Instructions to follow
From the data below, copy exactly the lines that lie between the one holding "You are a GUI" and the one holding "The image size is (798, 1512).", including both, and nothing more.

Exercise data

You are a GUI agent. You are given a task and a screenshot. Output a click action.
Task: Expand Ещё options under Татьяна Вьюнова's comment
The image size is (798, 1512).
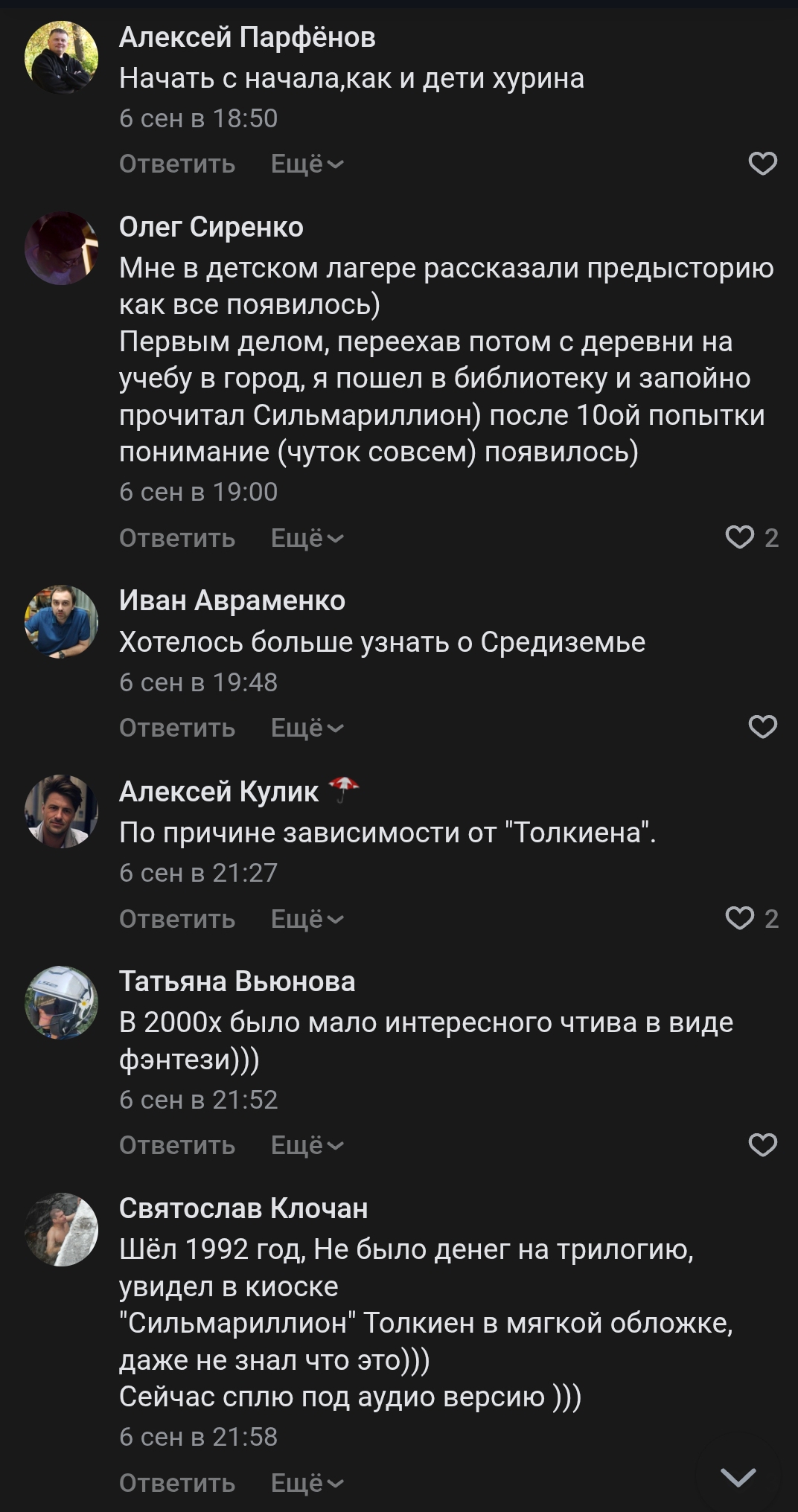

---

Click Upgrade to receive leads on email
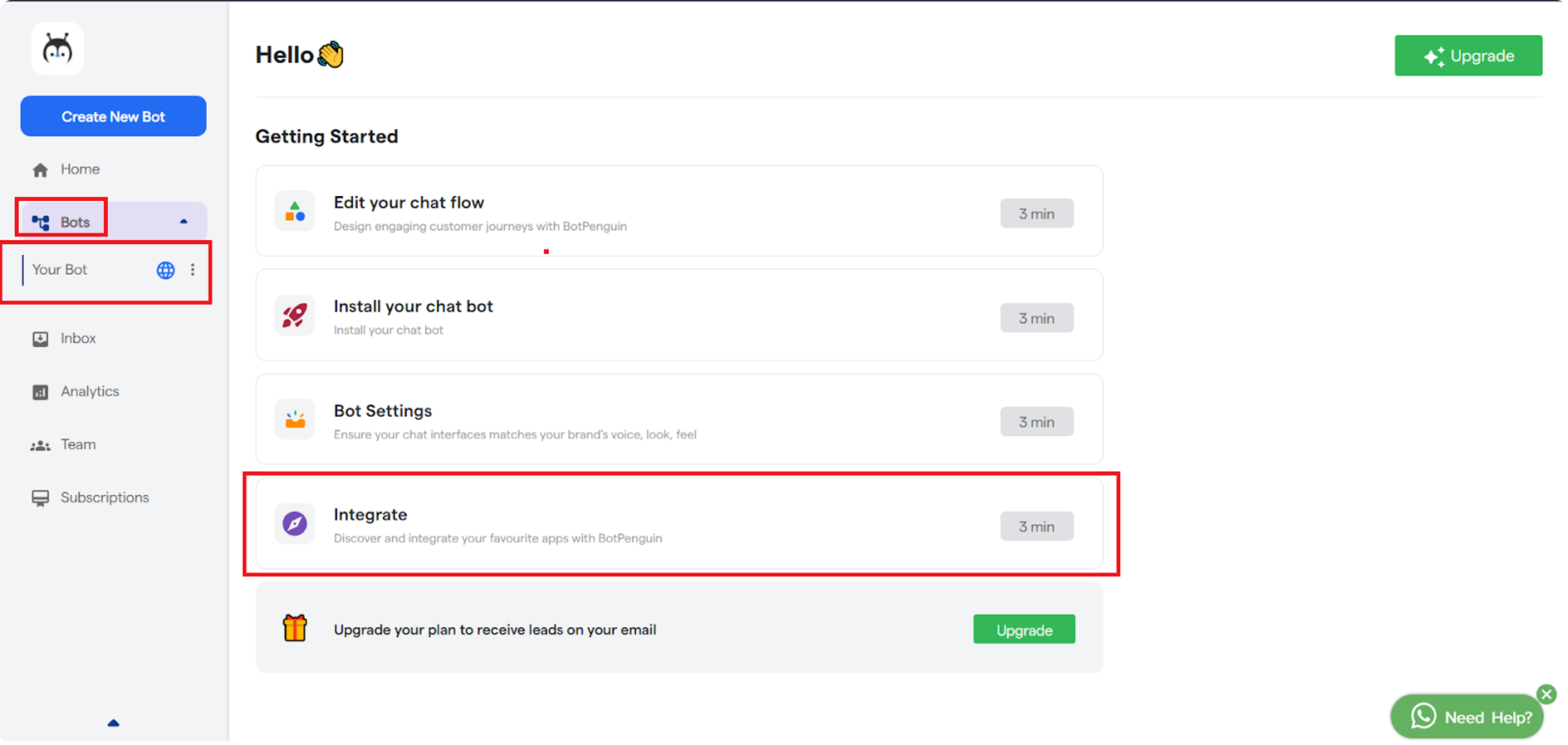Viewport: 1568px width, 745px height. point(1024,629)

Task answer
You are a GUI agent. You are given a task and a screenshot. Output a click action.
Task: Expand Ещё options under Татьяна Вьюнова's comment
The image size is (798, 1512).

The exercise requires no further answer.